When I started the cause marketing/sponsorship program five years ago I began with these relationships. And whenever I created another sponsorship opportunity through the years, I visited this group first. Sometimes I sold them another sponsorship, but more often I got their help to bridge the gap to a new sponsor. This worked, and thanks to their help and example we brought, among others, Staples, Papa Gino's and Citizens Bank into the fold.
I would have been happy to spend all my time prospecting within my bullseye (Being somewhat lazy I subscribe to a modified KISES principle I learned from essayist Ralph Waldo Emerson: "Only in our Simple, Easy and Spontaneous actions are we strong.") but I ran out of easy targets within my bullseye and had to move to the second outer ring to companies that knew of the hospital but weren't current sponsors.
These companies are the ones that know you exist, and are probably even supportive of your organization in some way, but they are not current sponsors.
For example, the Boston Bruins and their foundation knew of my hospital and its great work, but it wasn't until last year that they finally sponsored an event.
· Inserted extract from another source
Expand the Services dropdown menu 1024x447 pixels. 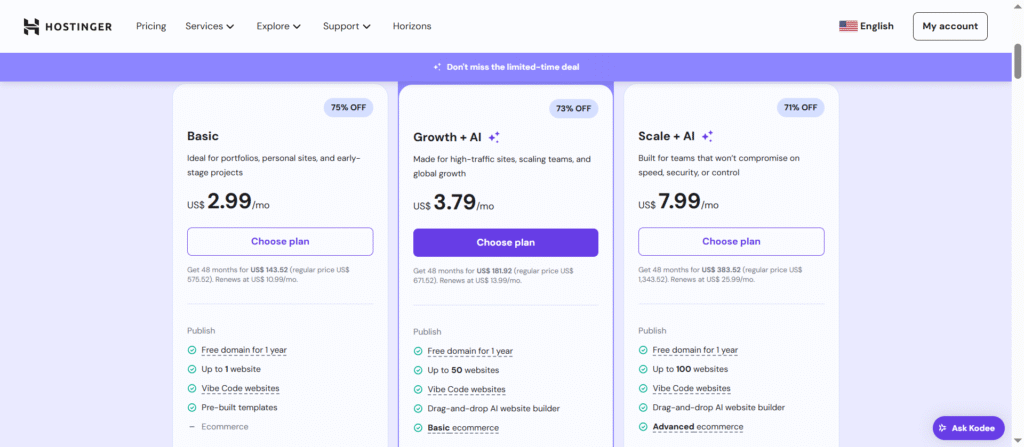tap(210, 26)
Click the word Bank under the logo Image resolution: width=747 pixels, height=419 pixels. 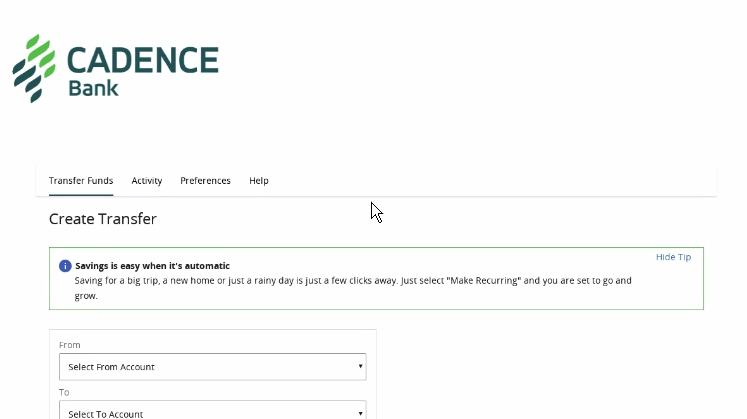click(x=93, y=89)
But their familiarity with the hospital always made them a good prospect for sponsorship and a regular second stop if iParty and Ocean State Job Lots took a pass. It just took time to get them to yes. [Note: just because a sponsor doesn't say yes right away doesn't mean they're not interested or shouldn't be pursued. A good prospect is a good prospect, forever.]
Another was Zipcar, a Boston-based car sharing company that is a hospital partner (being a large urban hospital with 5,500 employees, a million visitors and a tight parking situation, we need transportation options!). Zipcar knew the hospital well, and finally became a sponsor of Halloween Town.
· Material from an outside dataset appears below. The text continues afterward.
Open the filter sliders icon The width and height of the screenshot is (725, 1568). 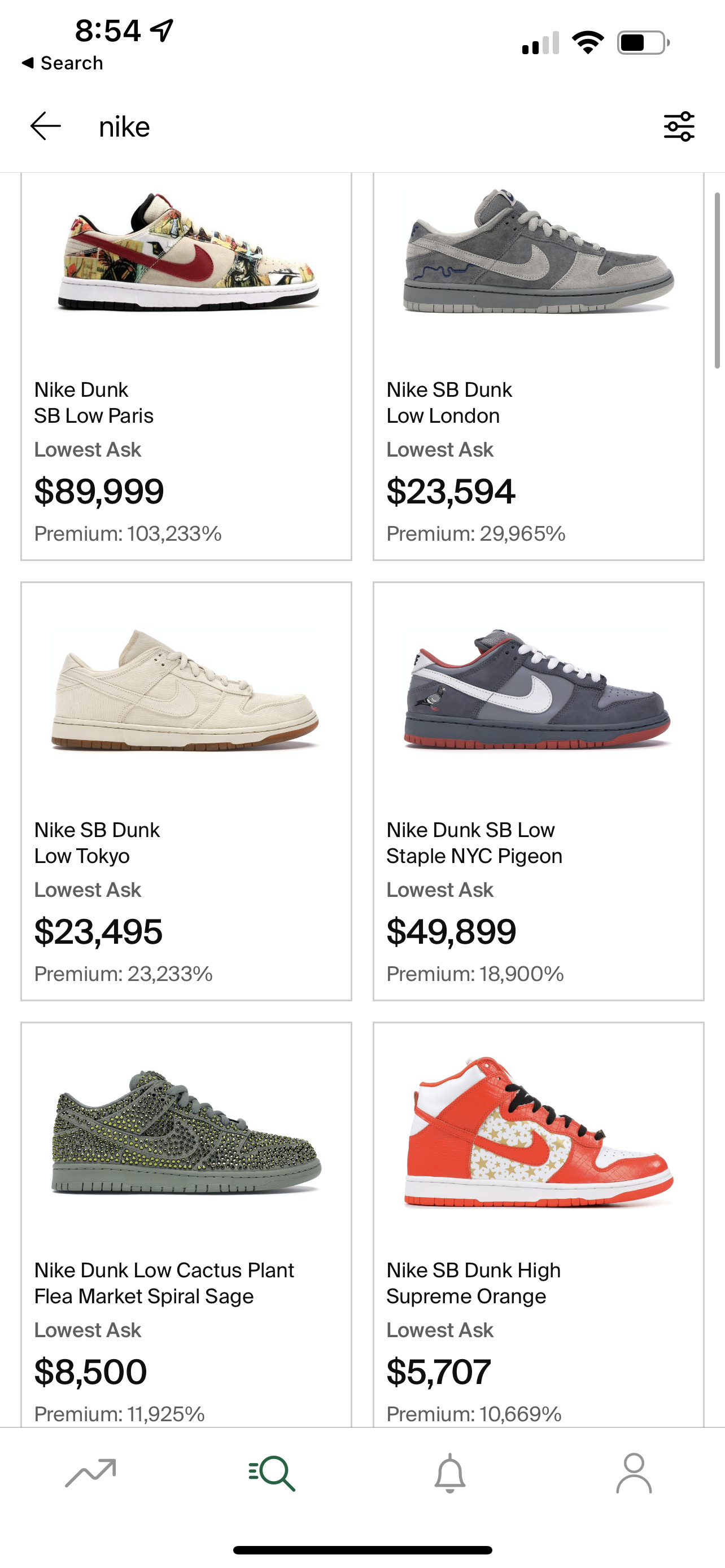pos(679,126)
The last and outermost ring is where I spend most of my time prospecting for sponsorships. These are companies that don't know the hospital and aren't current sponsors. Most of my sponsors over the past five years have fallen within this circle: Shaw's Supermarkets, Finagle Bakery & Cafe, Borders Books, Bugaboo Creek, Valvoline Instant Oil Change, Tedeschi Food Shops and the list goes on and on. My team recruited them the old-fashioned way: cold calling. But that doesn't mean the sponsors in my two inner circles didn't play a role. They did. They provided me with the contacts and/or credibility I needed to make a compelling case to a company that had probably never heard of me or my organization.
More than circles or rings, prospecting for sponsorships creates ripples of opportunity. At the center are your core supporters and sponsors from which you draw funding, strength and leads. They in turn create opportunities and leverage at the second ring with companies that are supportive but not sponsors. The disruption there creates even more activity and success at the outer ring, which ultimately feeds the center and starts the process anew.
I could continue, but there's too much juicy material for me to share! Part two of my series will have to have a part two.